The visual hallucinations Senua has of a dead mentor are rendered as FMV—full-motion videos, videos of a real person unanimated and unpuppeteered—and are therefore more real than anything else in the world, than anything in a 3D-rendered video game should be. It’s difficult to step into this foreign world, but because the game allows Senua’s psychosis to turn from disability to superpower, we can overcome that difficulty. We can own it.

Not just that. Hellblade is also difficult in the way that reading “I Have No Mouth And I Must Scream” is difficult, or having a friend relate their traumatic experience while weeping in the stacks is difficult. Senua’s screams are not short. Her expressions peel into prolonged, wide-eyed agony. She is not the hero of a video game—she is a human, and her hand shakes as she cauterizes her wound and her trauma doesn’t shield us from the sight, the real, bone-cold sight, of her lover strung up and flayed.

Senua’s pain is rendered in disturbing realism, visually and auditorily.
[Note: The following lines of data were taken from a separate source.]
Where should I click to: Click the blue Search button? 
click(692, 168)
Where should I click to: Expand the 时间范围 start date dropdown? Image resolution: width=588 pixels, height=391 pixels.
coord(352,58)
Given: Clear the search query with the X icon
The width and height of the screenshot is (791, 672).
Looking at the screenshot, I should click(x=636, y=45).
Affective difficulty isn’t a slow challenge of adaptation; it’s a heartache that challenges you every moment to keep playing, because Senua can’t quit, she’s promised not to quit, and the only way for her to quit is to end the story and from the moment she first steps into the prologue she sends that possibility away by kicking her canoe back out to sea. It’s difficult to watch. It’s difficult to see a person in pain and not be able to reach out to hug her, to plead with her to stop. It’s difficult, even though she’s not real, even though she’s pixels, even though the historical raids the game superimposes on its story happened centuries and centuries ago in the same mythic universes that Thor movies render with such humor. Real? No, not real, like how hallucinations and delusions aren’t real, and we know it’s not…but not when we’re in Senua’s world. Not when hallucinations can slice into her arm and we grimace at her shriek.
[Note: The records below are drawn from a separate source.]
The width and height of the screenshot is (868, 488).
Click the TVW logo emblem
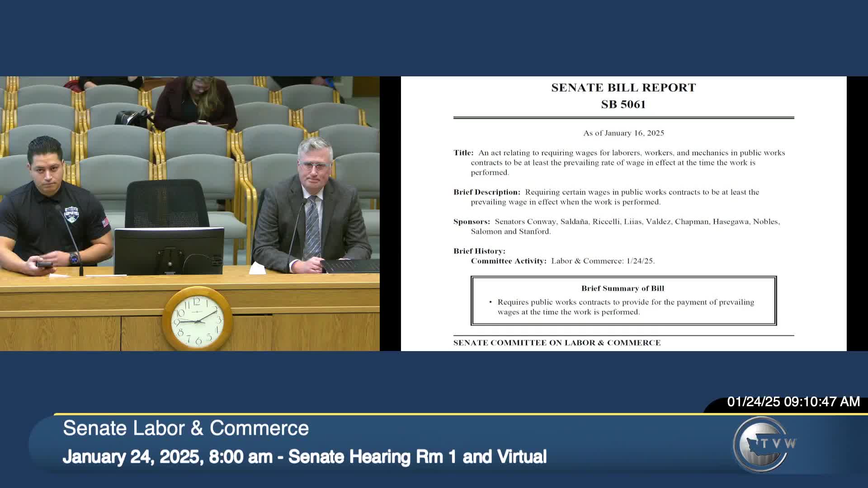pos(763,445)
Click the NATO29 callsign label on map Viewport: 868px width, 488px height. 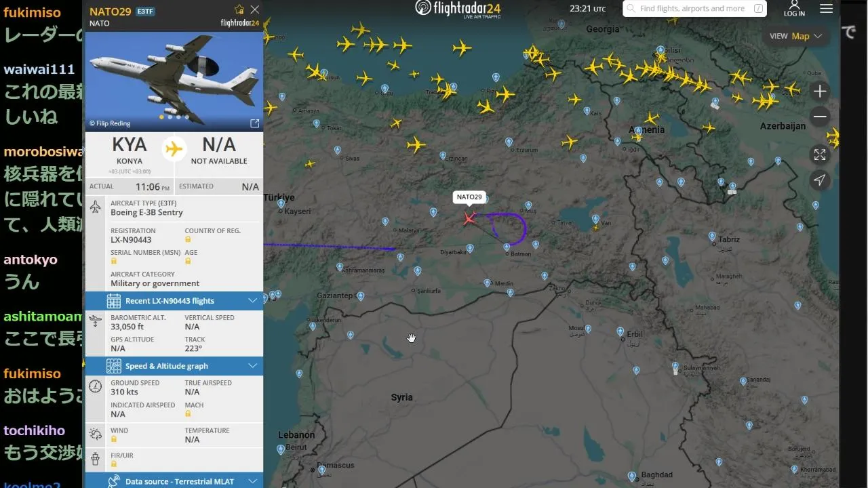(469, 197)
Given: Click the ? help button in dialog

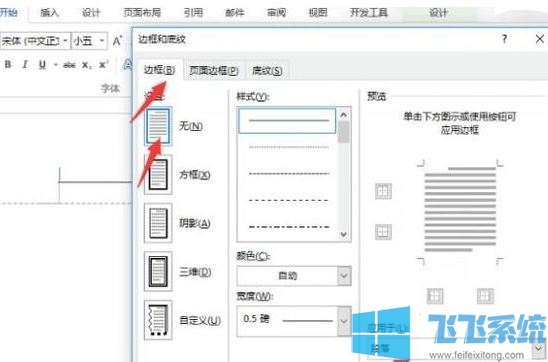Looking at the screenshot, I should (504, 39).
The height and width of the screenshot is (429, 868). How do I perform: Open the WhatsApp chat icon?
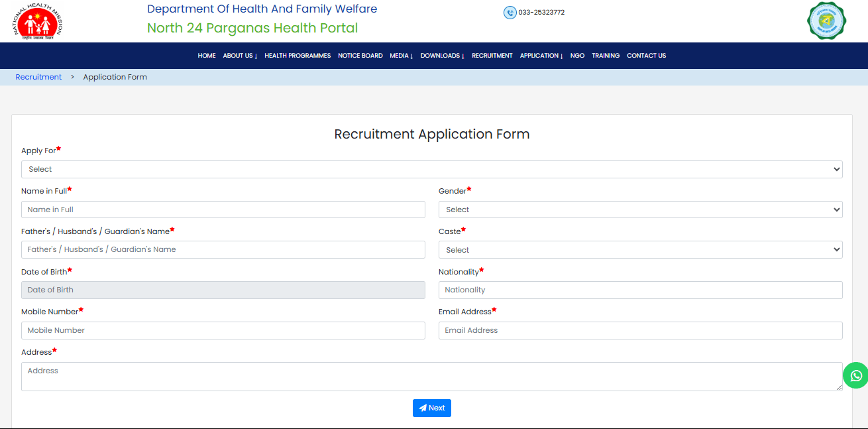855,375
It’s hard to walk with her. We walk with her anyway, because the only way to soothe that affective pain, not hide it, not turn off the computer and walk away with her ghost trapped in the subconscious, is to mend the void that created the difficulty in the first place: Senua is alone. Alone in her psychosis, alone in her quest. With us beside her, validating that yes, her pain is so, so real, at least she’s not alone.

One Comment

  • astachowiak astachowiak says:

    This post is so wonderfully done — personally I do believe that affective difficulty is the hardest form of difficulty to engage with. As you mention, Hellblade has the player consent into Senua’s reality and world. It is not just that the player plays as her, but instead becomes her. The player not only hear the voices she hears, but they hear them in the same manner that she does. The tension of being in this state becomes clear — a player relies on the voices that tell them an enemy is behind them. But just as there are voices guiding the player, there are those trying to hinder them. How can Senua tell those voices apart from the voices that call for her own harm? What voice is right to listen to? Who determines which voice is right? A similar scenario manifests with the visuals in the game. Senua’s journey requires her to go from one area to another — a task that does not have any obstacles. However, it is the need fight imagined enemies or deal with changing environments that create barriers to Senua’s journey. The player’s world perception shifts just like hers — they cannot simply say an enemy isn’t truly there and run past. The player cannot have Senua ignore her own reality, they must engage with it. In order to go on Senua’s journey, the player must engage with the rules of Senua’s world.